■ TEXT SEGMENT ■
────────────────────

Appreciating that ANILCA was creating a patchwork of land ownership, lawmakers included stipulations to encourage the co-operation among federal land managers and between federal, state, and Native land managers. The now-defunct Alaska Land Use Council, as well as the interagency Alaska Public Lands Information Centers are examples of the intention to boost cooperation and foster management across boundaries.

(5) Sustained Stakeholder Engagement

A wide range of stakeholders were given many opportunities to provide input to the JPC and Congress. The importance of stakeholder engagement was further recognized in ANILCA through the creation of Subsistence Resource Councils and provisions the hiring of residents local to the protected areas (Williams 1996). This has helped increase public awareness of issues around parks and protected areas and gives a voice to those directly impacted by decisions.

(6) Integrated Management Flexibility

The JPC recognized the need for “land use patterns to respond to the changing needs of society over time” and that “the ‘appropriate’ land use of today may not be that of 20 or 100 years from now” (JPC 1977, IV-1-4). It was evident that the economic needs, population, technology, and even the environment would change, therefore, ANILCA was designed to be flexible to adapt to these needs while still achieving the original conservation goals. For example, Title XI of ANILCA explicitly recognized that Alaska’s transportation infrastructure would likely need to expand as the state grew. The title provides for the informed and thoughtful future development of roads, transmission lines, pipelines, and other similar infrastructure in a way that minimizes adverse impacts to ecosystems.

────────────────────

■ RECORDED INFORMATION ■
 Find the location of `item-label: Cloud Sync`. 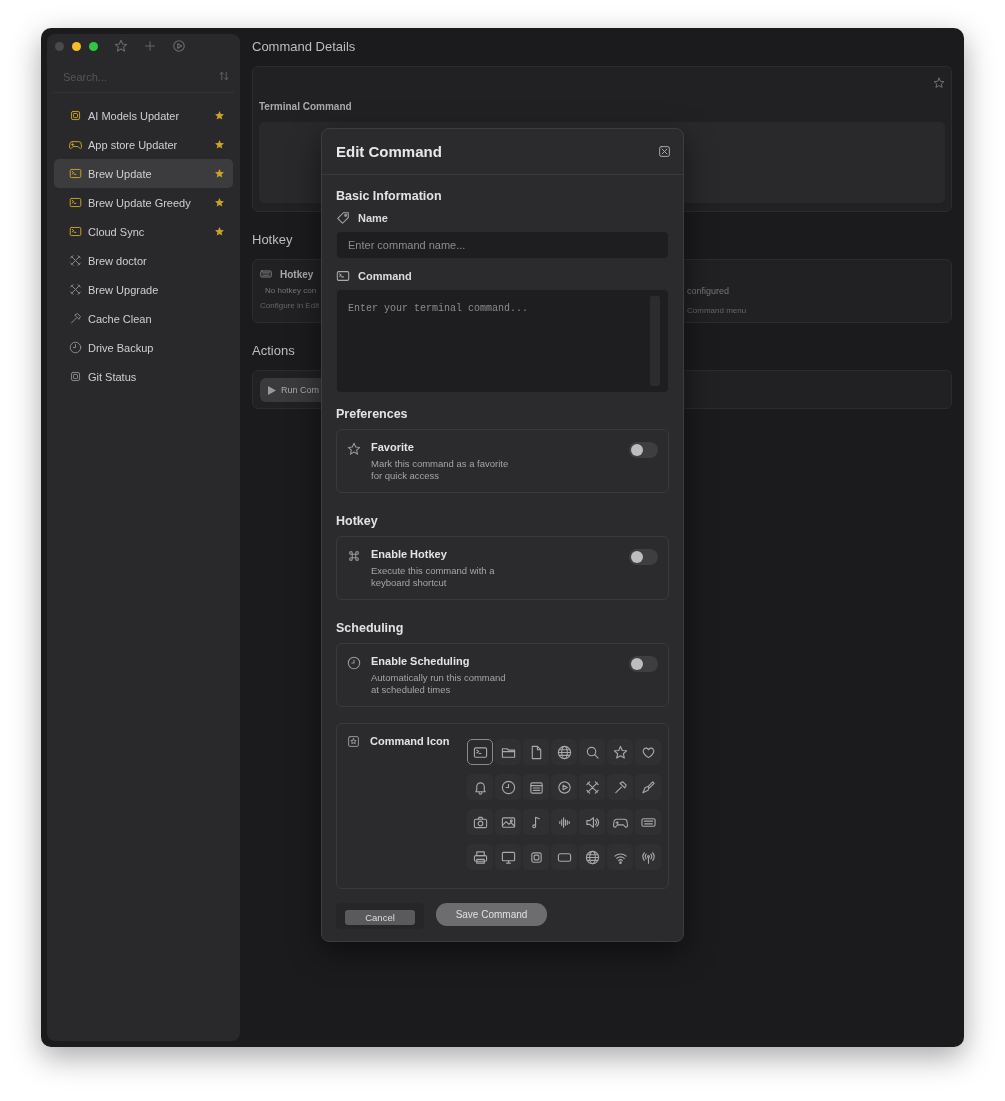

────────────────────

■ WORK REQUIRED ■
In the text on ANILCA, which title of the act recognized that Alaska's transportation infrastructure would likely need to expand as the state grew?

■ EXERCISE SOLUTION ■
Title XI